In 1960, Musa is re-elected, beating George Stadelman in a close race. Musa received 9,752 votes while Stadelman got 9,617. After the election, Democrats held a 20 to 10 majority in the state senate. However, Musa joined a group of conservative Democrat who with the help of the Republican minority took control of the senate. The coalition elected Harry D. Boivin, a conservative Democrat, as the senate president over the Democratic majority leader Alfred H. Corbett. Boivin selected Musa to chair the Taxation Committee. Musa also served as a member of the Resolutions Committee, Education Committee, and Elections Committee which was responsible for re-drawing Oregon's legislative and Congressional boundaries based on the 1960 census. Midway through the session, the president pro-tem of the senate resigned and Musa was unanimously elected to the post by his colleagues.

== President of the Senate ==
In the 1963 legislative session, Musa and other conservative Democrats joined the Republican minority once again to control the state senate. This time, the coalition elected Musa as the senate president. Musa then appointed conservative Democrats to chair key committees with most of the other committee chairmanships going to Republicans.

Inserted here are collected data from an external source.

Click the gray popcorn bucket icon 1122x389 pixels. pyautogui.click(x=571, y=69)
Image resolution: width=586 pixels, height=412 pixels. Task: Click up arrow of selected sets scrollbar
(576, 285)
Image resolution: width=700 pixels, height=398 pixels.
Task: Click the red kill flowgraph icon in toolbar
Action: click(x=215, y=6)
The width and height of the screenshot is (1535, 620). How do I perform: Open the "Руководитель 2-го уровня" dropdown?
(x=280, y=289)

Under Musa's leadership, the state senate defeated a proposed change to the state constitution that would have done away with state boards and commissions while giving the governor executive authority over most state operations.
He also helped pass a balanced state budget, and led the successful effort to defeat an initiative to create a state sales tax. After the session ended, Musa was elected chairman of the joint legislative Emergency Board. The board provided legislative oversight for state government operation while the legislature was out of session.

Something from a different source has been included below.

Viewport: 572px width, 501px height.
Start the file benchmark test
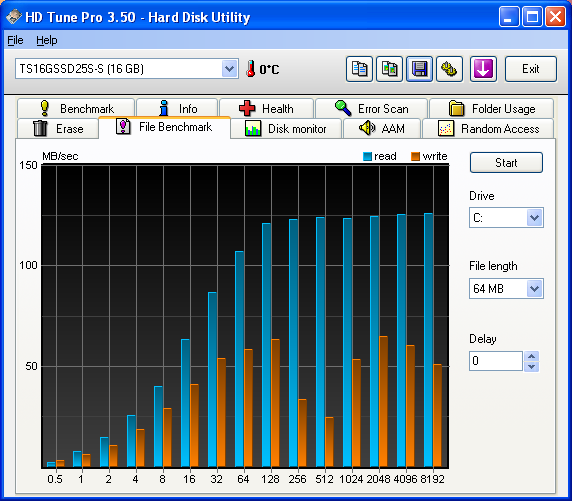point(506,163)
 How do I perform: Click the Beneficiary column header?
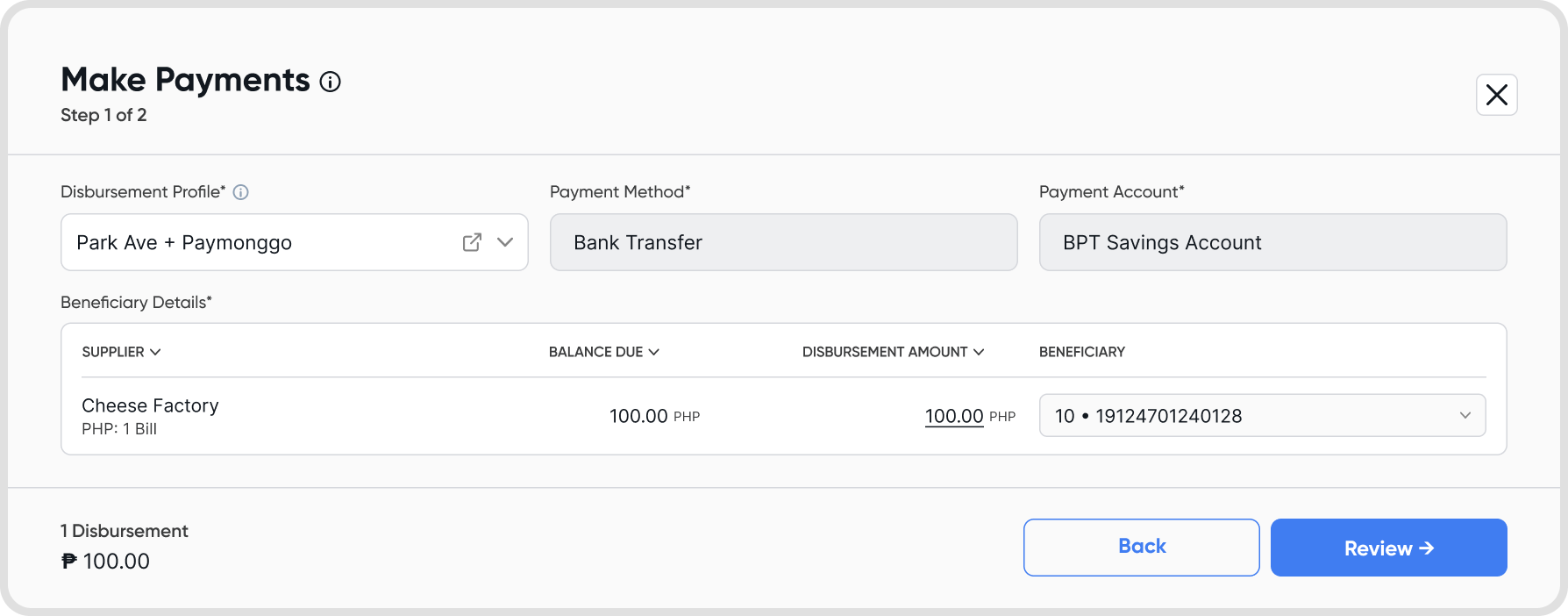tap(1081, 352)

At that time, the President of the Senate served as acting governor whenever the elected governor was out of the state. During 1963, Republican Governor Mark Hatfield was out of the state a total of 65 days and Musa served as acting governor. Musa created a controversy when, as acting governor, he appointed a Democrat from his district to the state Public Welfare Commission. The appointment was legal, but Hatfield and many of the state's media outlets criticized Musa for making the appointment.

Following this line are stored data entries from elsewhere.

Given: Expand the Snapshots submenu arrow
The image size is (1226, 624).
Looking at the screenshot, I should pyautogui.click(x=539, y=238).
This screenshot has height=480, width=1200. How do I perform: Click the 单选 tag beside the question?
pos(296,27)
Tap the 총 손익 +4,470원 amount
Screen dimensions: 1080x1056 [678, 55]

In October 1963, Oregon voters defeated a proposed tax increase. This created a $60 million gap in the previously balance state budget. As a result, Governor Hatfield called a special session of the legislature to make the cuts necessary to re-balance the budget. Ten legislative leaders met with the governor prior to the special session to discuss options for balancing the budget. Nine favored allowing the governor to make the cut. Musa was the only legislative leader to disagree. He believed it was the legislature's responsibility to make the cuts. The special session was interrupted by a nine-day recess following the assassination of President John F. Kennedy. The special session took 22 days (including the 9-day recess). At that time, it was the longest special legislative session in Oregon history.

== Final term ==
In 1964, Musa ran for re-election and won a fourth term in the state senate. This allowed him to serve in the 1965 regular legislative session as well as a short special session that took place in May 1965, a week after the regular session adjourned. In 1966, Musa ran for governor. During the campaign, he highlighted his service in the state senate including his time as acting governor along with his experience resolving complex tax and revenue issues. Musa lost the Democratic primary to Robert Straub. After the election, Musa returned to the state senate for the second half of his four-year term, where he participated the 1967 regular session. While that session ended in June 1967, his term of office continued through the end of 1968.

== Later life ==
After leaving the state Senate, Musa went back to his public accounting practice in The Dalles. In October 1973, he suffered a serious brain hemorrhage. He died seven month later on 19 May 1974 in The Dalles at the age of 68. Musa was interred at the Odd Fellows Cemetery in The Dalles.